There was also a more conservative school 4.0 branch maintained for the Russian schools pilot project, and several distributions specifically tailored for schools released using that as a base.

=== ALT Linux 4.1 ===
- Desktop was released in October 2008 (1CD/1DVD; i586 and x86_64; KDE3);
- Children in December 2008 (LiveCD; i586);
- Skif in December 2008 (1CD; x86_64; HPC);
- School Server in February 2009 (1CD; i586).

=== ALT Linux 5.x ===
The 5.0 branch was canceled mainly due to stormy X.org conditions (and subsequently archived); 5.1 community branch was created along with p5 conservative branch later in 2009. Somewhat confusingly, distributions based on the p5/branch were numbered as ALT Linux 5.0:

- Ark (client+server suite, 1DVD+1CD per platform; i586 and x86_64);
- School Suite – mostly i586, also including docs, video lessons and free software for Windows (3DVD):
  - Server (1DVD; i586 and x86_64);
  - Terminal (1DVD; KDE3);
  - Master (1DVD/flash; KDE4);
  - Junior (1DVD/flash; GNOME2);
  - Lite (2CD; Xfce4);
  - New Lite (1CD/1DVD/flash; LXDE);
- KDesktop (1DVD; i586 and x86_64; KDE4);
- Simply Linux 5.0 (1CD/flash/LiveCD; i586; Xfce4).

=== Lite ===
A small single-CD distribution for older/low-memory computers, with Xfce as default desktop. Available in normal and Live CD versions. Rather superseded by LXDE-based New Lite.

=== Compact ===
Compact is a series of ALT Linux distributions tailored for beginner users. It is mostly used on workstations, home computers, and notebooks. It includes additional means for easy configuration, many office and multimedia applications, and some games. Compact was also a popular choice for OEM white-labeling, i.e., creating a specific edition for various hardware vendors to bundle with their hardware.

Linux
ALT Linux Server is a hardened server single CD distribution.

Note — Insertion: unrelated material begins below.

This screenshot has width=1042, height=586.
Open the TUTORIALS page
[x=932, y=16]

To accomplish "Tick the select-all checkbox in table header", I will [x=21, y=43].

It is certified by Federal department of technical and expert control of Russia in the following categories:
- by the level of monitoring for non-declared features – level 4
- class of protection from unauthorized access to information – class 5

=== Terminal ===
ALT Linux Terminal is a terminal server distribution based on ALT Linux Desktop and ALTSP5: a friendly/merging fork of Linux Terminal Server Project (LTSP) which is usable on older hardware acting as thin and diskless clients (16 MB RAM is enough, while stock LTSP5 usually requires ≥ 64 MB RAM). It was also adapted for Russian School Education National Project free software package.